Benarkah klaim Jokowi jika negeri ini tidak lagi mengimpor beras selama tiga tahun berturut-turut? Apakah infrastruktur pertanian yang dibangun memberi dampak signifikan terhadap nasib petani? Bagaimana pula Islam mewujudkan swasembada pangan tanpa bergantung impor?

Jejak Impor Beras

Presiden Jokowi dalam pidato penerimaan penghargaan IRRI mengatakan bahwa Indonesia tidak lagi melakukan impor beras sejak tiga tahun lalu. Menurutnya, hal ini terjadi karena Indonesia secara konsisten telah memproduksi beras sebanyak 31,3 juta ton per tahun sejak 2019 hingga 2021. Bahkan, dalam hitungan BPS di akhir April 2022, stok beras mencapai tingkat tertingginya yakni 100,2 juta ton.

Namun, berdasarkan catatan Badan Pusat Statistik (BPS) yang diperbarui pada 12 Agustus 2022, Indonesia justru masih mengimpor beras dari beberapa negara.

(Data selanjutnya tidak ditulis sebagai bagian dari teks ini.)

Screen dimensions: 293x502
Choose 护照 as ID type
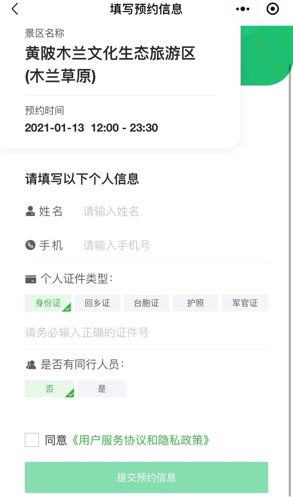(196, 303)
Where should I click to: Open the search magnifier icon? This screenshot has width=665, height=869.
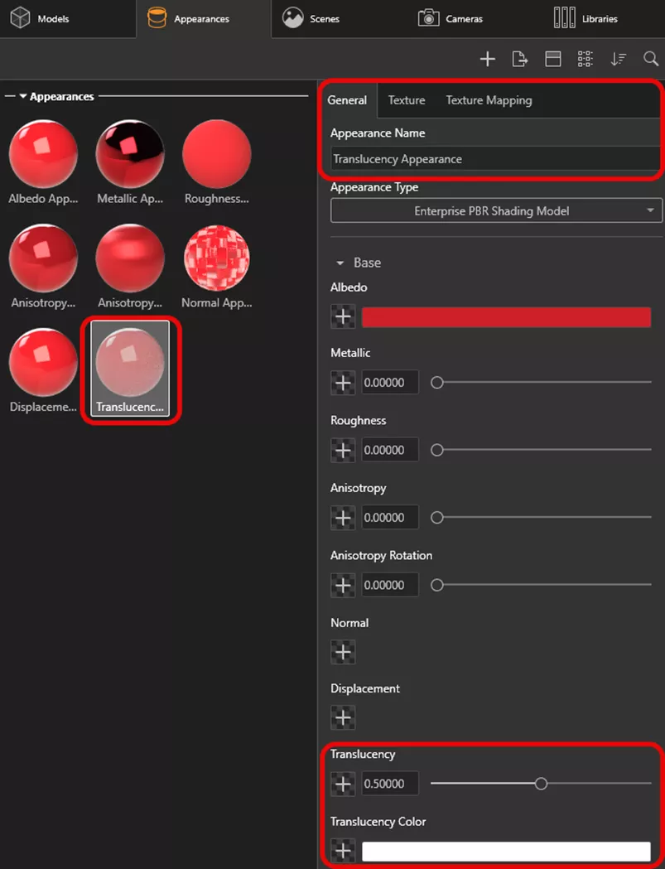pos(650,59)
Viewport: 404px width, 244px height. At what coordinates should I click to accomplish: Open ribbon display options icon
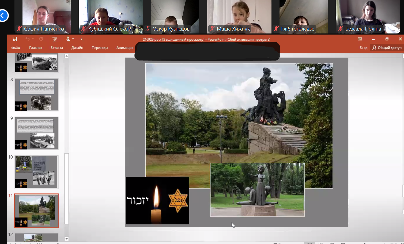360,39
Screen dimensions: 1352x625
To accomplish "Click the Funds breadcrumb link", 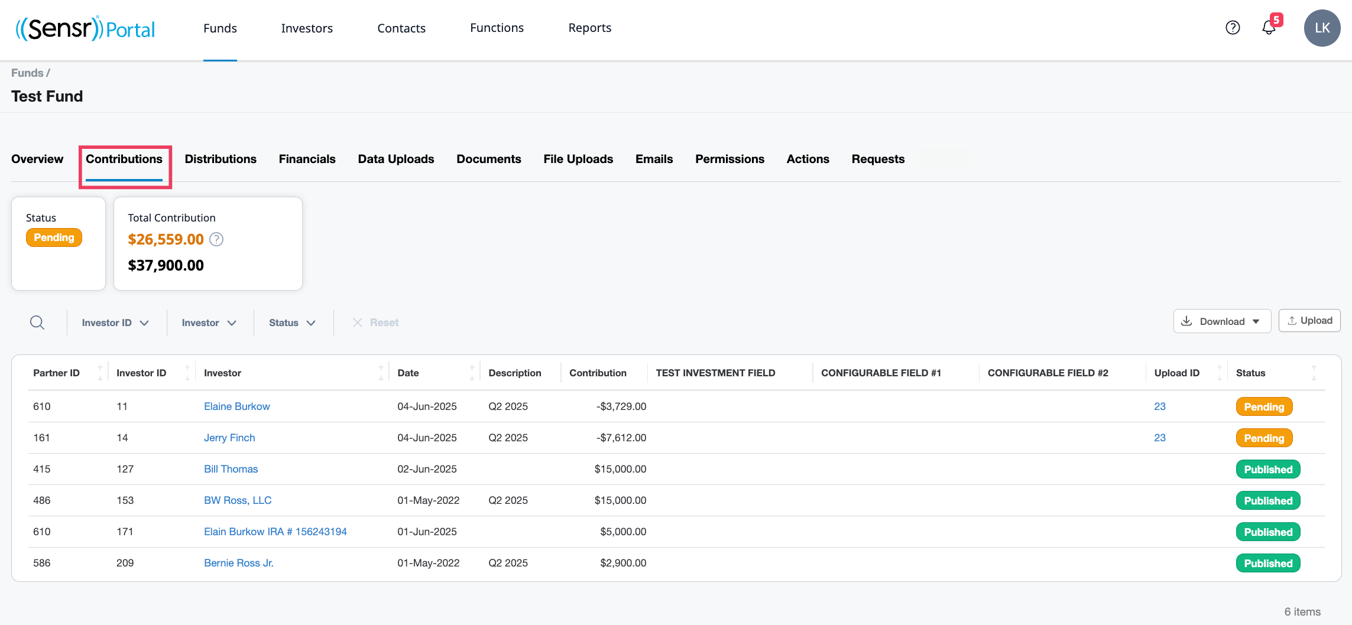I will point(27,73).
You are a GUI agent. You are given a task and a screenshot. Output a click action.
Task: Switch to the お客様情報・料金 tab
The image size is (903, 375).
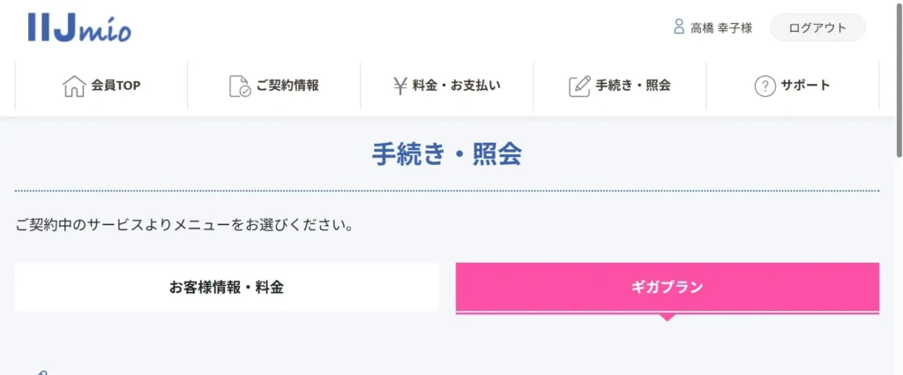[227, 287]
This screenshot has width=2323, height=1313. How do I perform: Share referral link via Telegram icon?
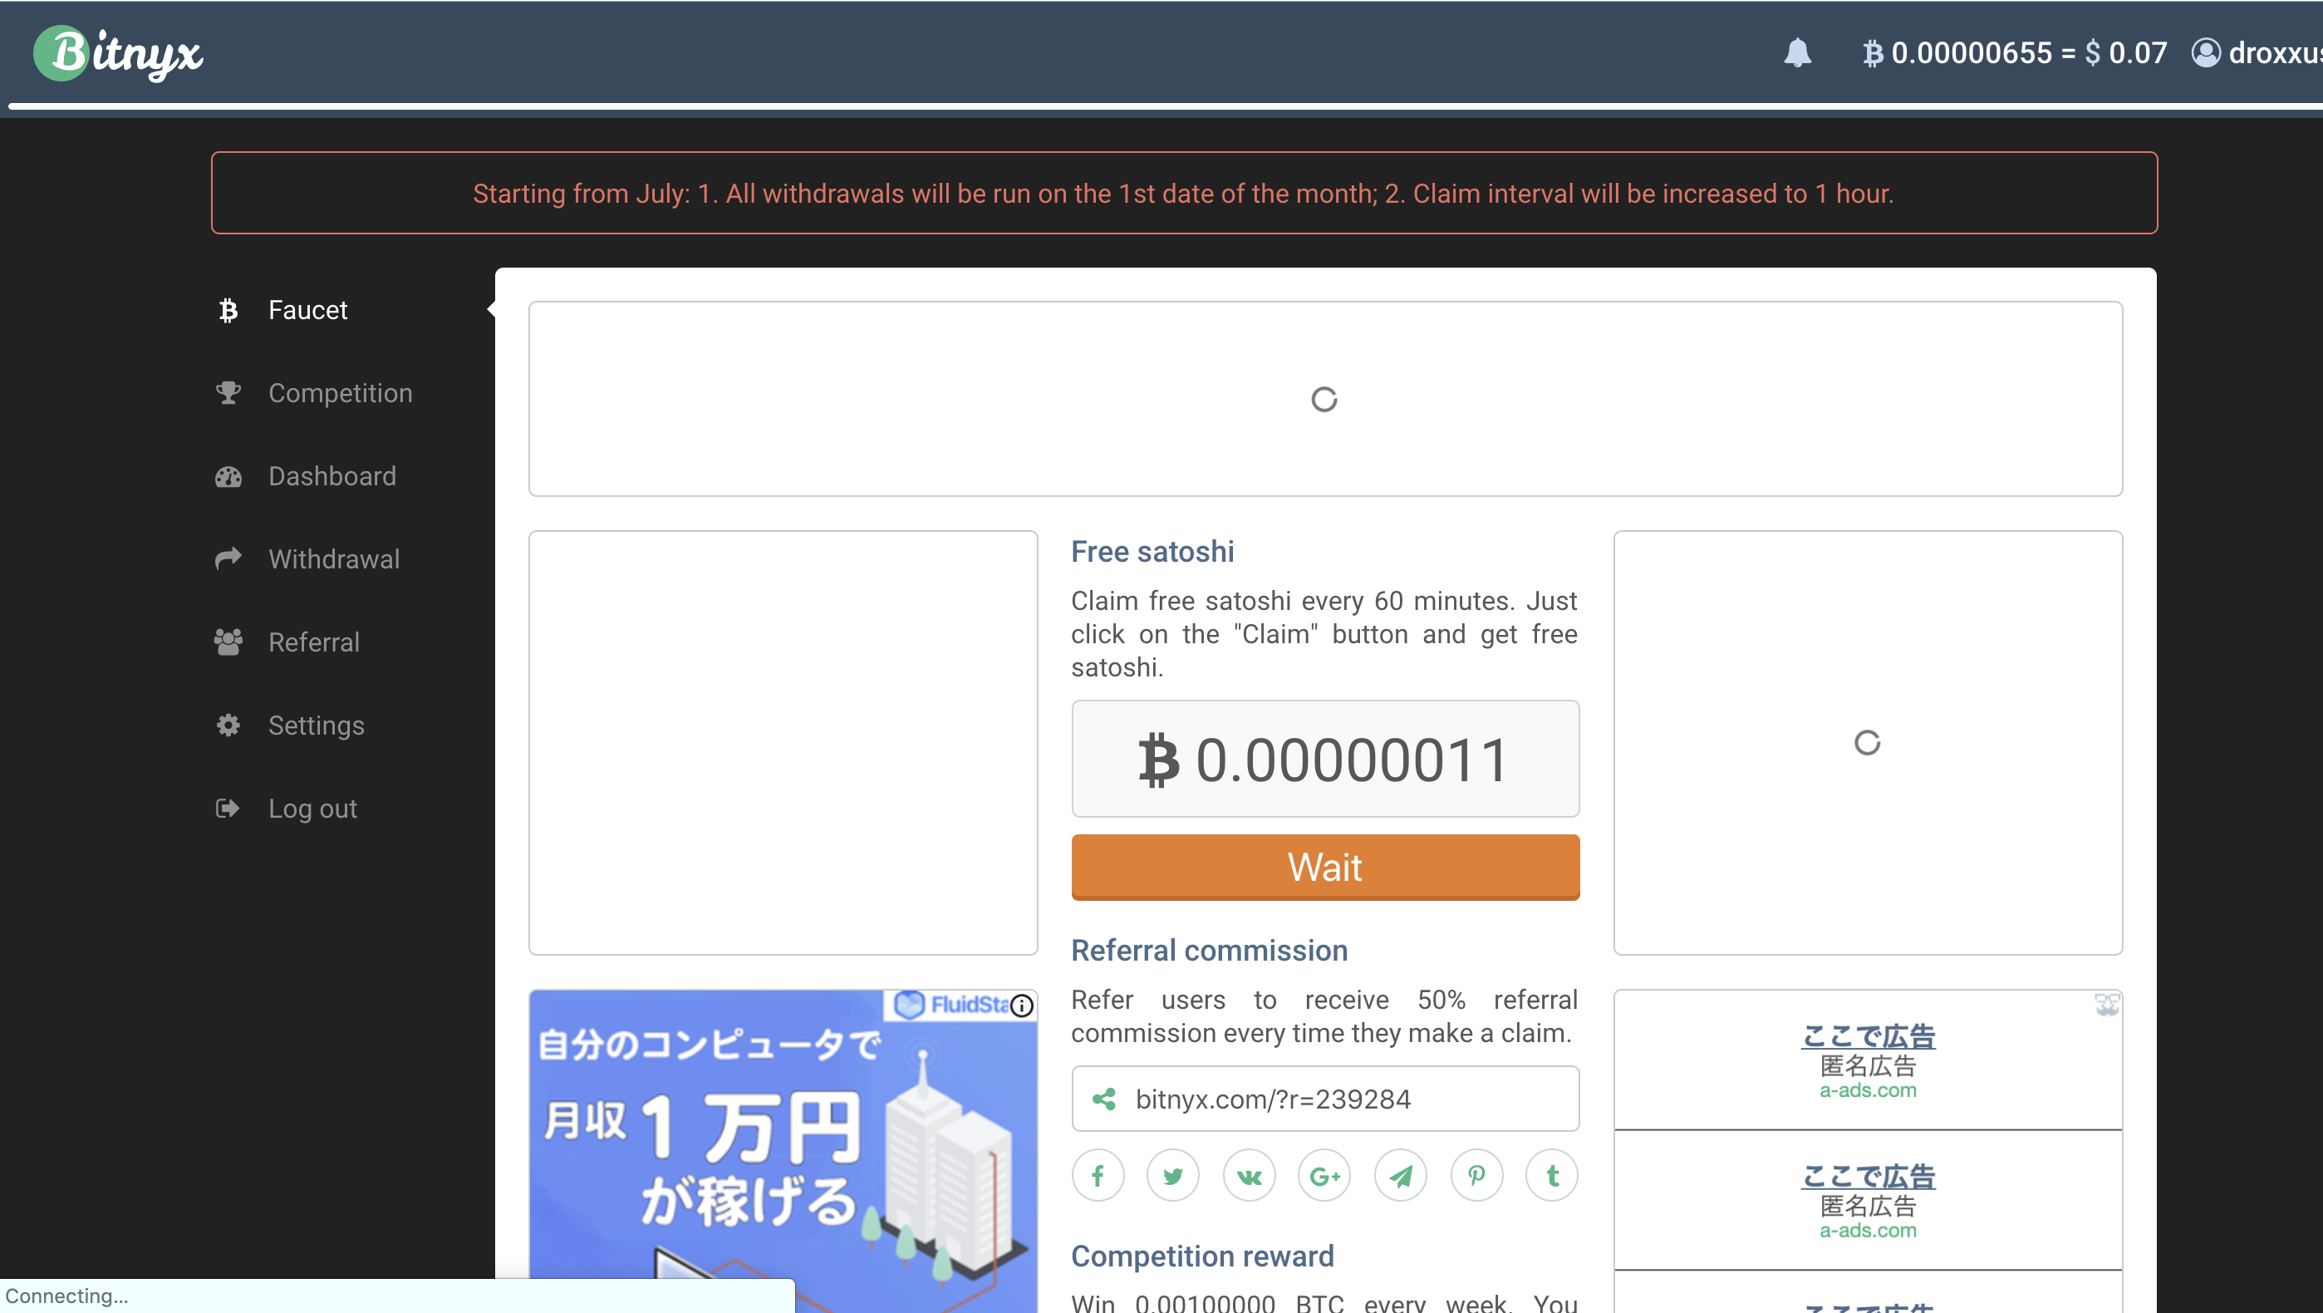tap(1400, 1176)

Di tahun 2021, jumlah impor bahkan mencapai 407.741 ton, naik dari tahun 2020 yang hanya sebesar 356.286,2 ton. Jumlah tersebut terbagi di beberapa negara yaitu India, Thailand, Vietnam, Pakistan, Myanmar, Jepang, Cina, dan sejumlah negara lainnya. Sedangkan di tahun 2020, impor beras RI terbesar berasal dari Pakistan yang mencapai 110.516,5 ton. Sementara di tahun 2019, impor berjumlah 444.508,8 ton yang berasal dari Myanmar dan Thailand. (detik.com, 15/08/2022)

Menanggapi data impor selama 2019 hingga 2021, Deputi Bidang Statistik Distribusi dan Jasa BPS, Setianto, menegaskan bahwa Indonesia memang tidak lagi melakukan impor beras selama beberapa tahun terakhir. Setianto menyebut, data impor di BPS bukanlah untuk beras medium yang dikonsumsi sehari-hari. Namun, beras khusus (beras merah, ketan, hitam) yang didistribusikan ke lokasi-lokasi tertentu seperti hotel, restoran, dan bisnis katering.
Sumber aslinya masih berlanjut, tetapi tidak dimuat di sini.